* [What is being asked]:
Give the lines again from the line with "Given: Click the" to the line with "tap(178, 99)", switching "orange" to "yellow" and leaving everything else unchanged.

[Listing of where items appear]
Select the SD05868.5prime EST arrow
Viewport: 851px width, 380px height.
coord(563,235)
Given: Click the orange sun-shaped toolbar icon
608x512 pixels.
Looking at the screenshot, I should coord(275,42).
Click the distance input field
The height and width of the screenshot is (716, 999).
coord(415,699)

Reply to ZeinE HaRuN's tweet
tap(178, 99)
...
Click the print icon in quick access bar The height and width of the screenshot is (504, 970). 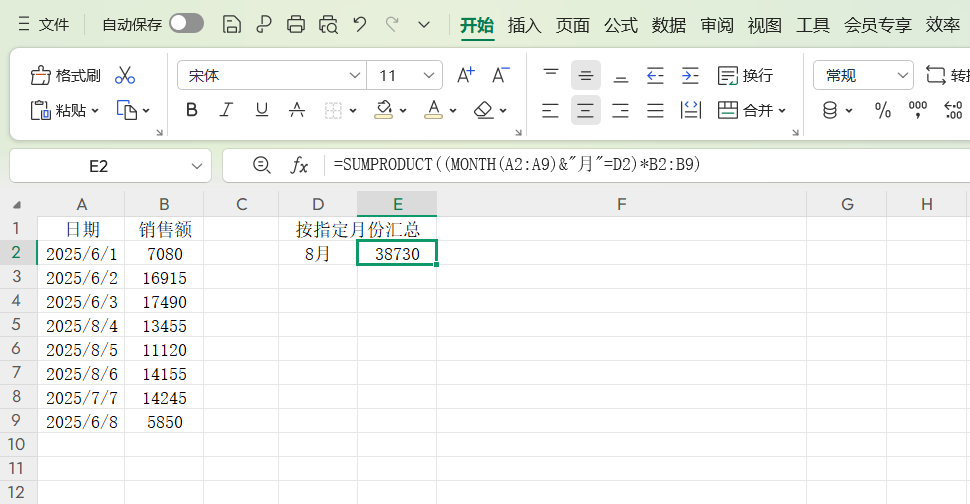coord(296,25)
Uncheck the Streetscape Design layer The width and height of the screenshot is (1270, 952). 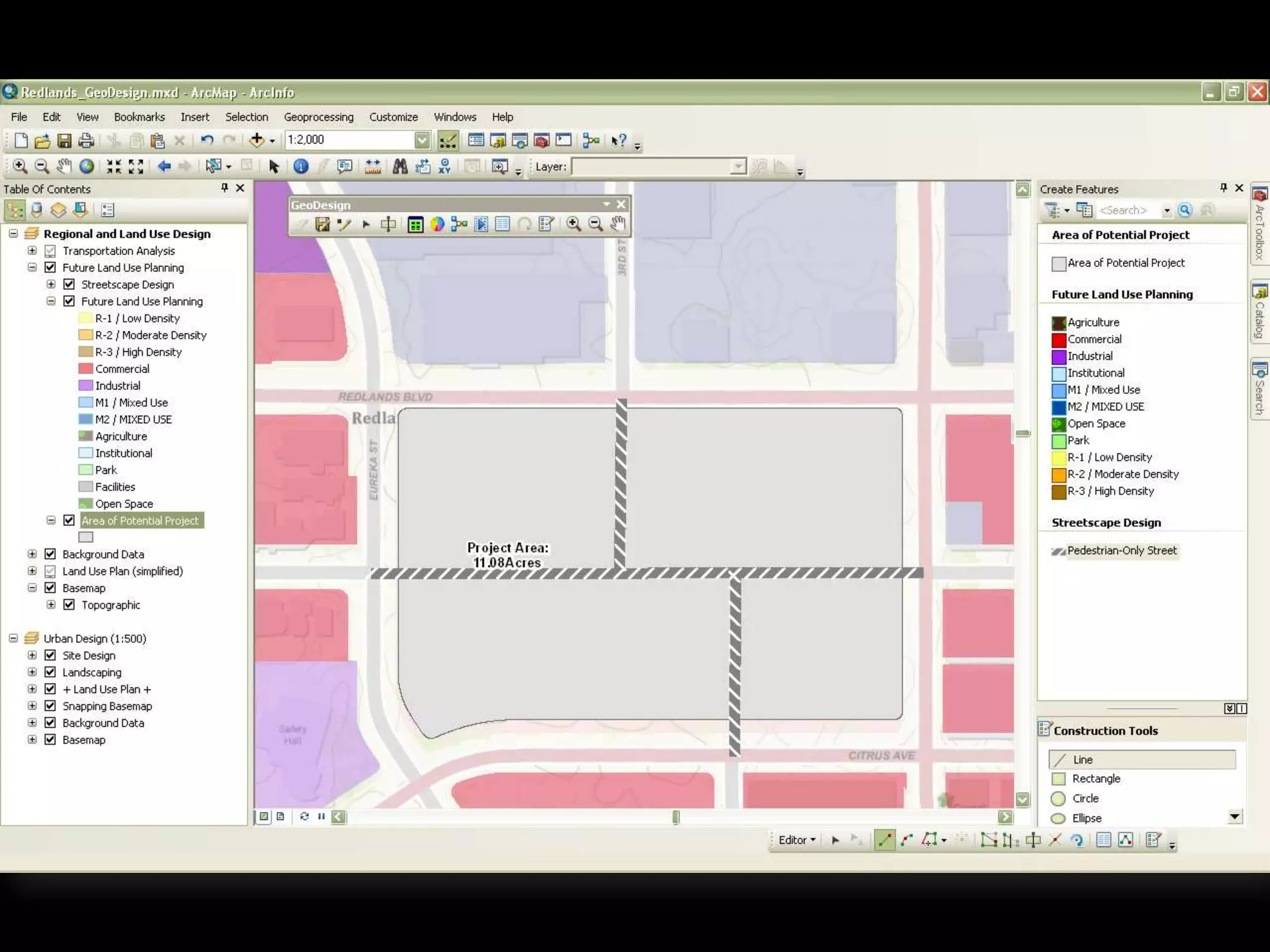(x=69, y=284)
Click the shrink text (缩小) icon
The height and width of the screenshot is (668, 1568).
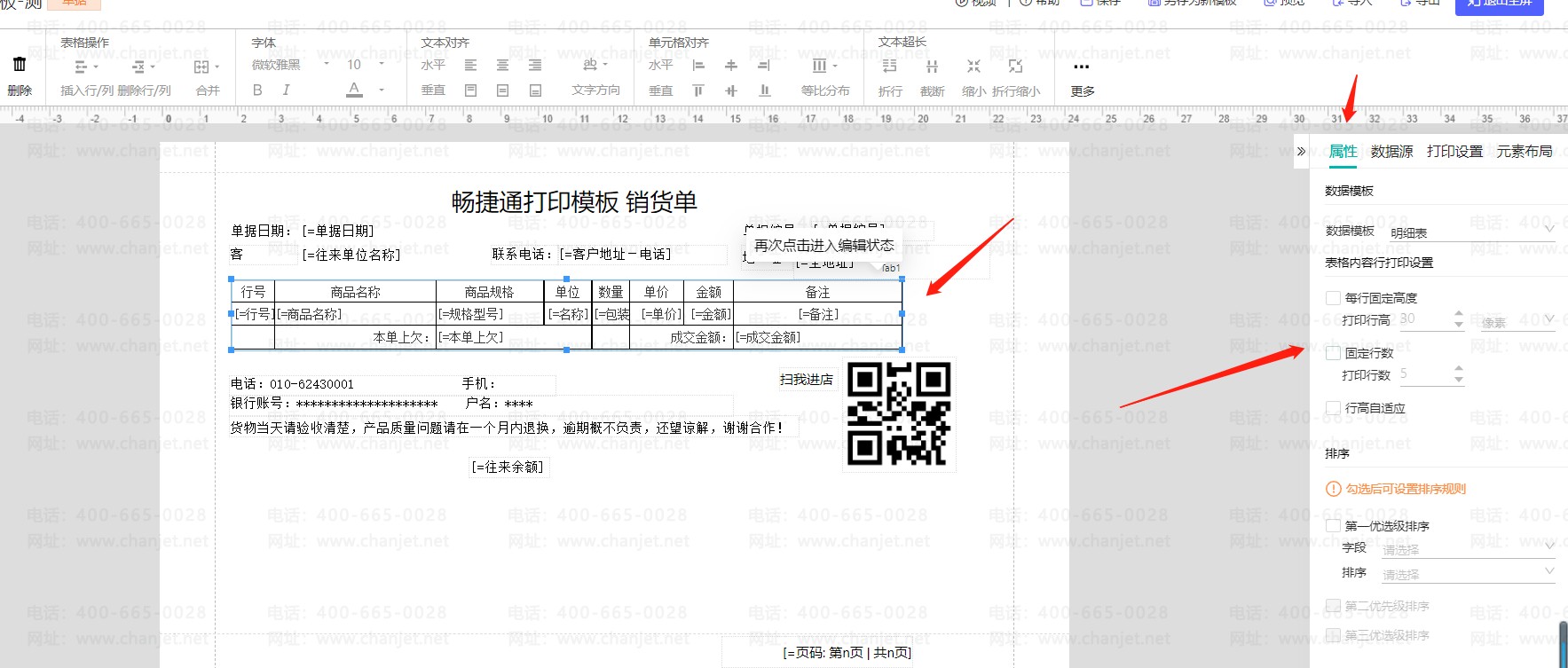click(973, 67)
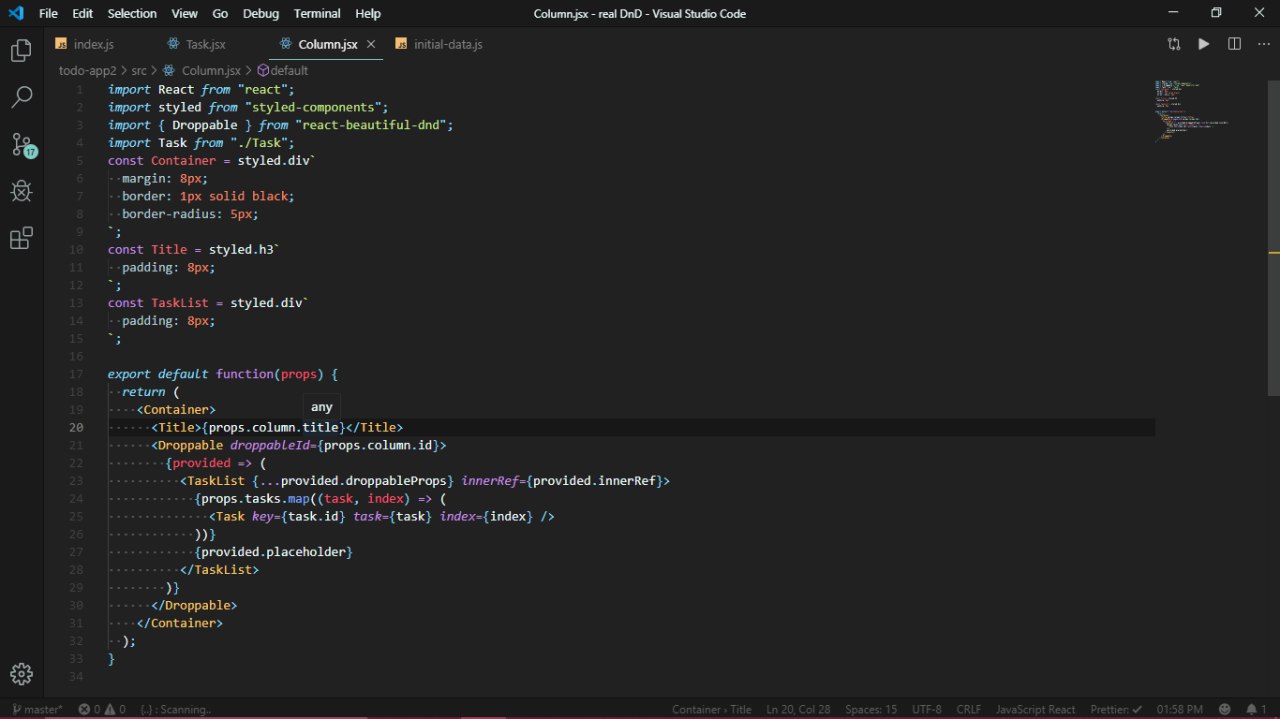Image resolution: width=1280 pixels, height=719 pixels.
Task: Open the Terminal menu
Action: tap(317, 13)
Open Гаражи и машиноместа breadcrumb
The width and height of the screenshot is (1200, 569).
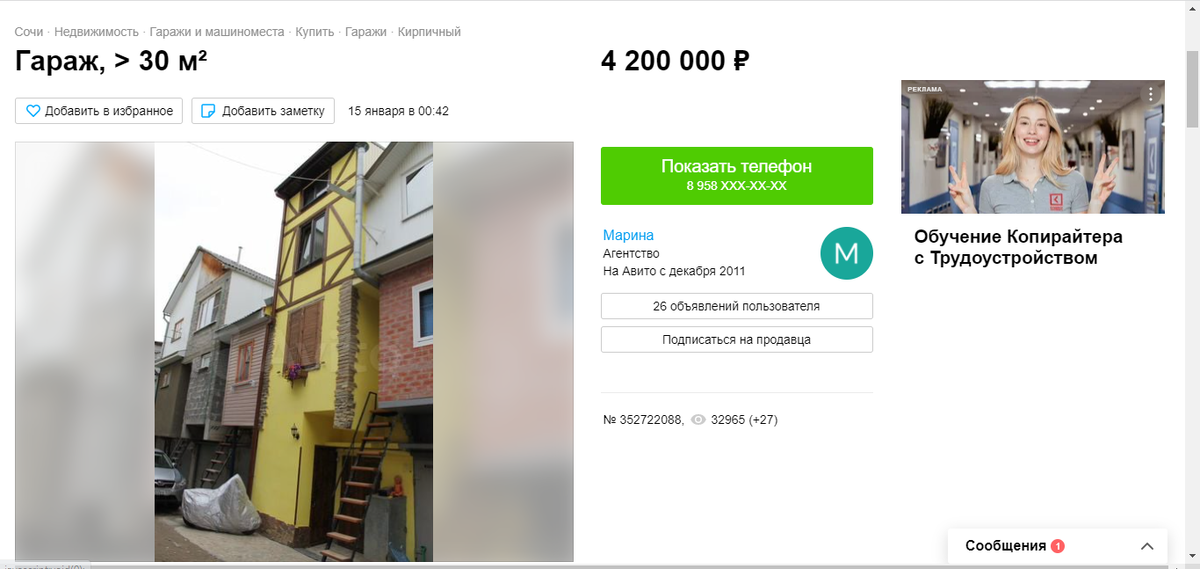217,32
---
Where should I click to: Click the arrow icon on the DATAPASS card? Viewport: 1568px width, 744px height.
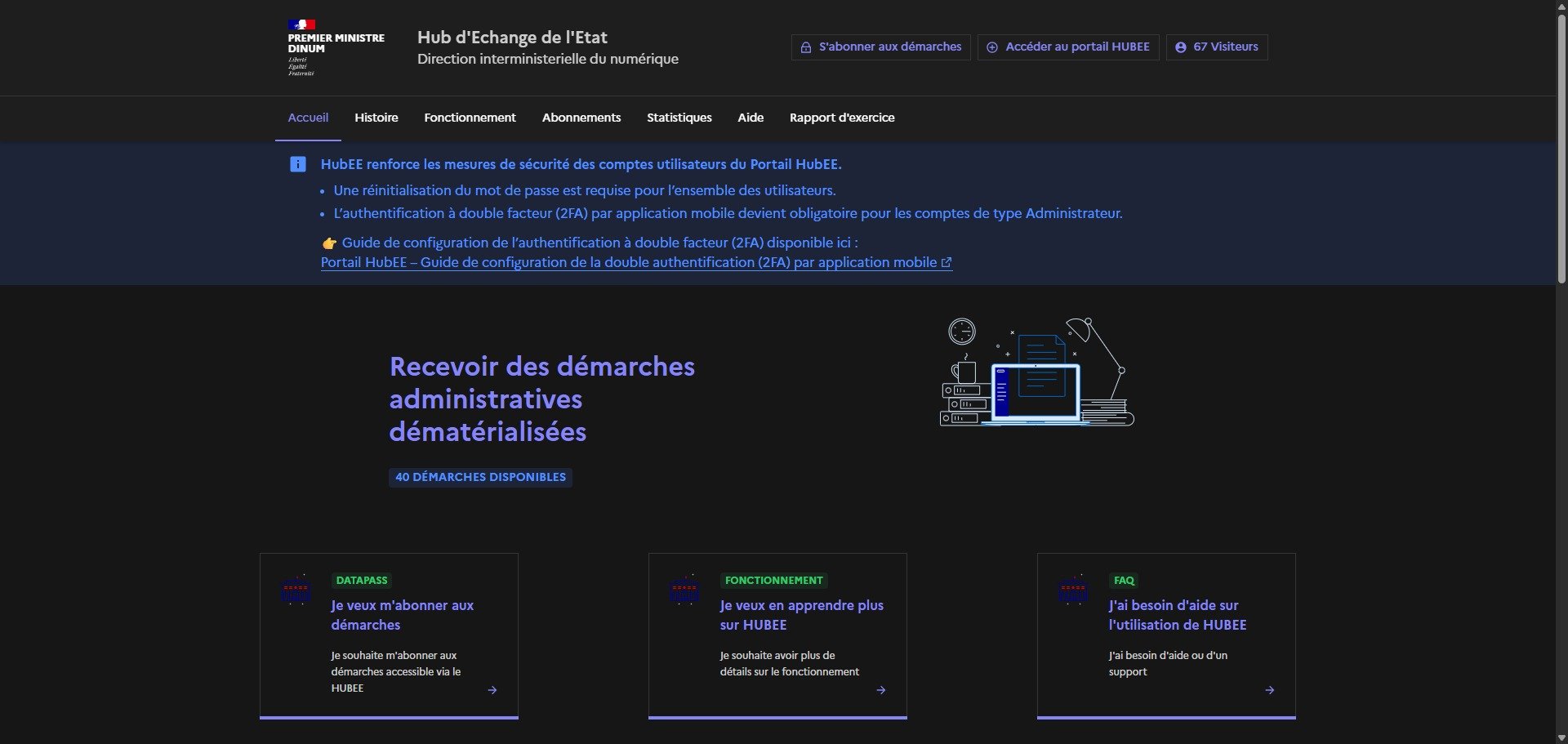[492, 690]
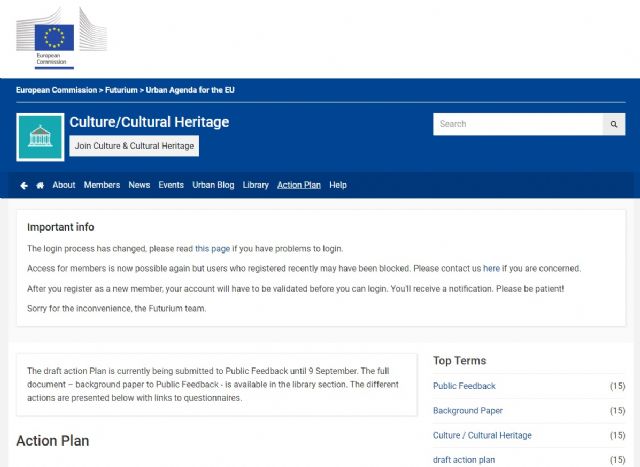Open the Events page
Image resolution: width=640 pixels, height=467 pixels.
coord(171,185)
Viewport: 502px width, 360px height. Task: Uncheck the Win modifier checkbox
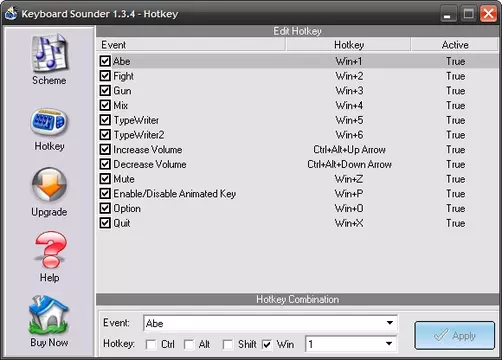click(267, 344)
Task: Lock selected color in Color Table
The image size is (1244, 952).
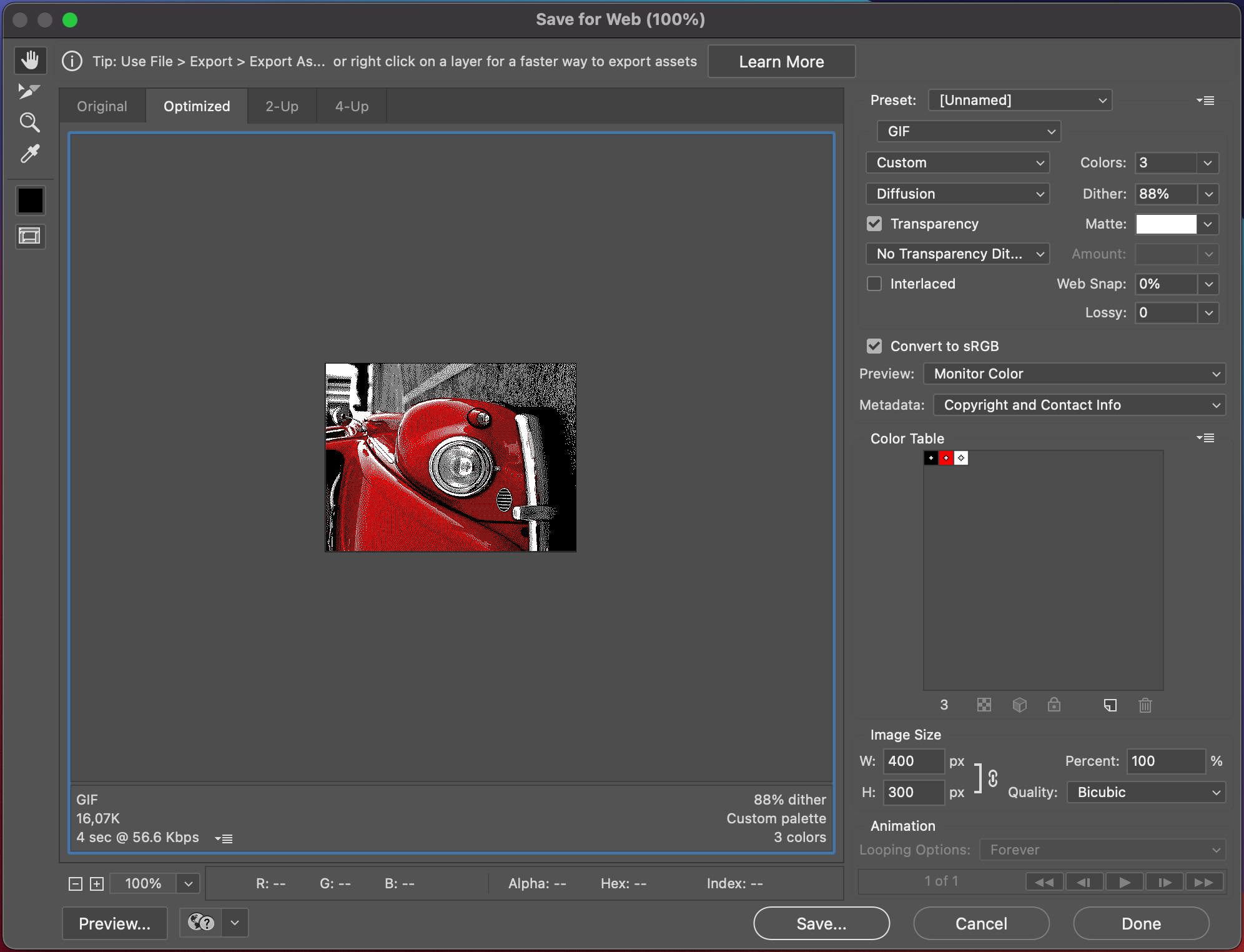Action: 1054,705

* [Task response]:
Given: Click the yellow sun-shaped toolbar icon
608x512 pixels.
Looking at the screenshot, I should coord(275,42).
Click the distance input field
The height and width of the screenshot is (716, 999).
coord(415,699)

Reply to ZeinE HaRuN's tweet
tap(178, 99)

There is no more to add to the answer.